O dia sem nome, 2.
João já estava morto. Lá fora alguém cantava uma velha inesquecível canção proibida
apesar de você, amanhã há de ser outro dia,
mas João já estava morto. Não ouviu o zumbido do extermínio, sua perna dormente desmanchou-se, suas coxas e nádegas, cheias de agulhadas de droga, se esfarelaram, seus rins magoados viraram gelatina, os pulmões amarrotados deixavam para sempre de inflar.
A cidade do fumo, a mancha cinzenta, adormecia, apesar de todos aqueles repetidos desastres que aos poucos eram serenados. No sul e no norte, o mesmo fado. A mesma sina a leste e a oeste. A fortuna negra, a fortuna mais amarga, calara o coral da humanidade e todo o acompanhamento da orquestra da vida. Não mais mães, nem vizinhos, nem alunos, nem doentes. Só cidades, vazias e imensas, por isso mesmo muito mais mortas. Não mais folhas nem seiva nem pomos nem gemas nem rebentos. Apenas terra e areia, deserto e solidão. No lugar onde antes pontificavam as imensas florestas, fortificações inexpugnáveis, depois do murmúrio com que desabou a grandeza da massa verde, no lugar das grandes árvores, apenas uma extensíssima gosma, aderindo ao chão, espelhando uma coloração brilhante para o vazio. Sem ovos, sem peixes, sem algas, sem criaturas imensas vagantes no mar sem fim. Mas a canção contínua, não mais ouvida, a luta eterna das vagas contra os rochedos de Prometeu, não mais cantada pelos poetas que já não vagabundavam em busca da resposta; o imenso aguaréu, morto e incansável. Não mais ninhos, não mais répteis, não mais cabras arriscando a vida no salto impossível, não mais águias rasgando a tenra carne do cordeiro abatido. O vento, sim, cortante como sempre, trabalhador que não desistia de desfazer montanhas, fragmentando-as hoje e hoje e hoje e hoje. A neve, sim, pesando como almofada de morte que asfixia, branca e luminosa. A noite, também, penetrando primeiro nas grutas mais profundas, depois nas brexas, finalmente engolindo a planície e a montanha. A lua, às vezes gôndola curva, às vezes virgem oculta, às vezes escandalosa moeda de luz orgulhosa, azulando os planaltos, prateando as ruínas obstinadas. As estrelas, piscando o indecifrável mistério polvilhado.

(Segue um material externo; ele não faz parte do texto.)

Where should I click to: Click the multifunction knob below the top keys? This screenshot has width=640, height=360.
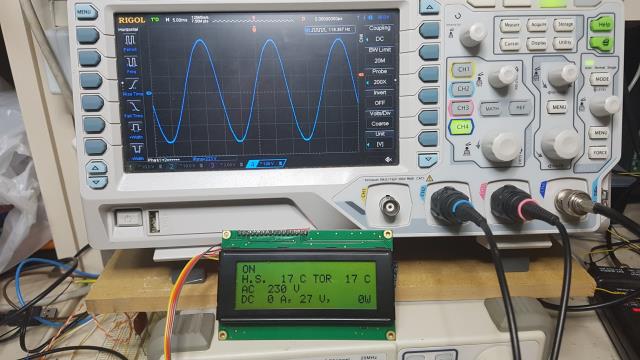472,34
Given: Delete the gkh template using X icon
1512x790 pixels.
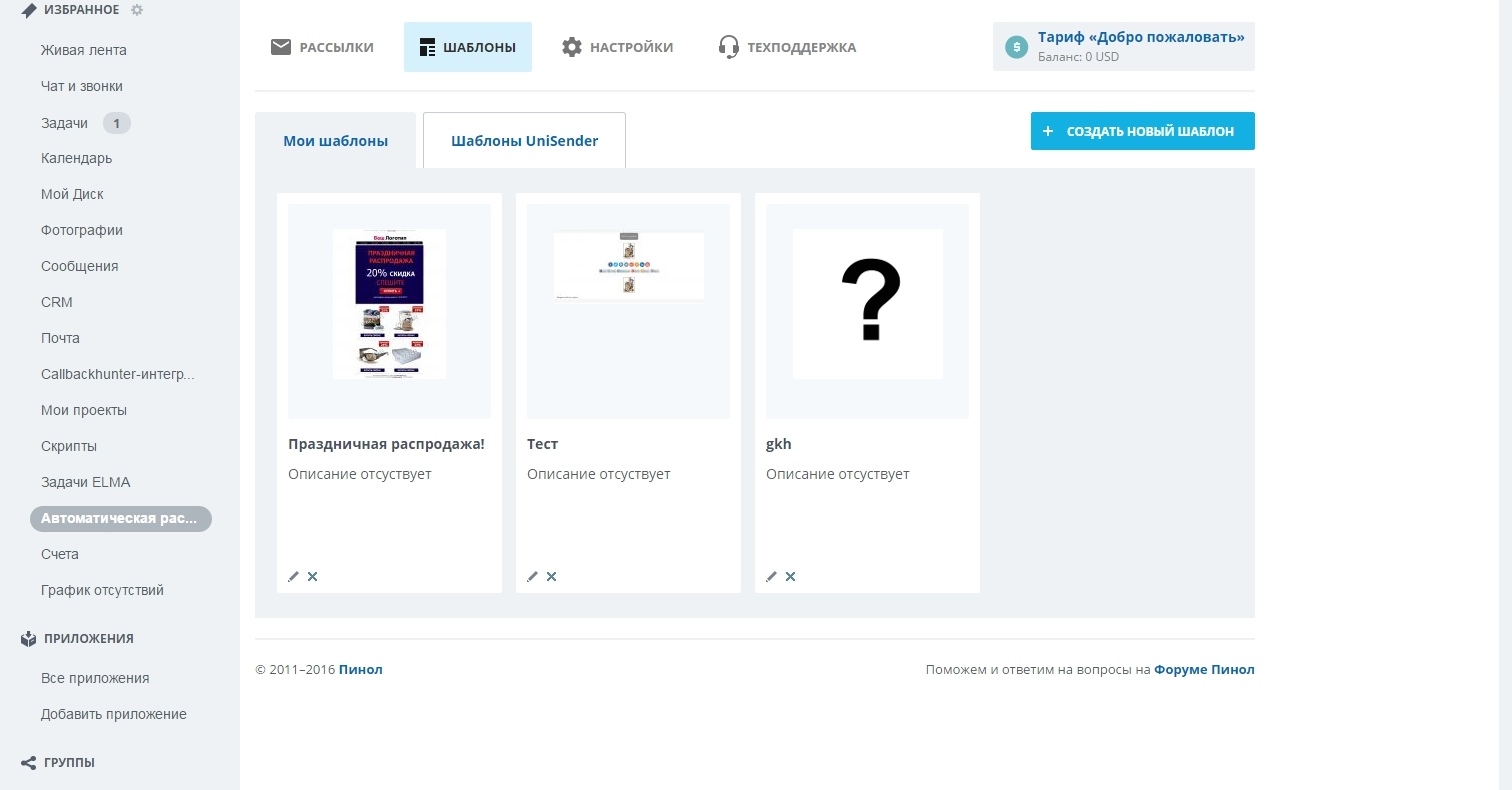Looking at the screenshot, I should [x=790, y=576].
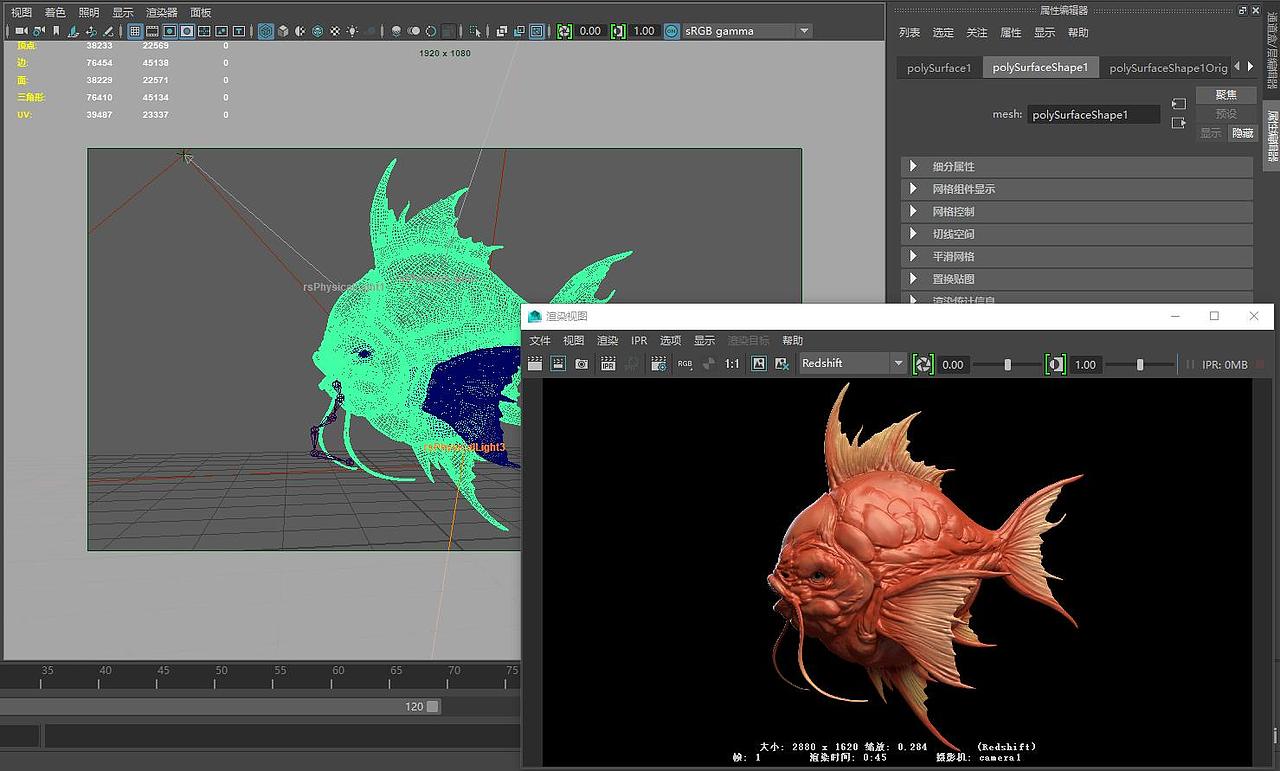Click the redo previous render clapperboard icon
The height and width of the screenshot is (771, 1280).
(535, 364)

Para quê mar, sem menino assustado com o barulhão? Para quê ventos, sem ouvidos para estremecer ante os uivos de pavor? Para quê neve, sem pés descalços para endurecerem? Para quê lua, para quê lua e estrelas, para quê lua, se se tinham silenciado os corações ébrios? Para quê lua e deserto? Para quê estrelas e terraços, se Eric não era mais? Para quem o arco íris, para quem a chuva, para quem a imensa dúvida de para quê tudo isto?
Os monumentos da vaidade foram tombando aos pouquinhos. Emudeceram os gritos e os sussurros. Perderam o encanto as fadas e os ogros. As janelas tiveram vasados os olhos. As estradas permaneceram não percorridas. Não mais se levantou o cajado para brotar a fonte da morte na cabeça do inocente. A lâmina da mentira e o estilete da calúnia tiveram interrompidas as suas missões de dividir para a destruição. À filha de Sião não mais era dado chorar. Suspensa foi a peregrinação do homem.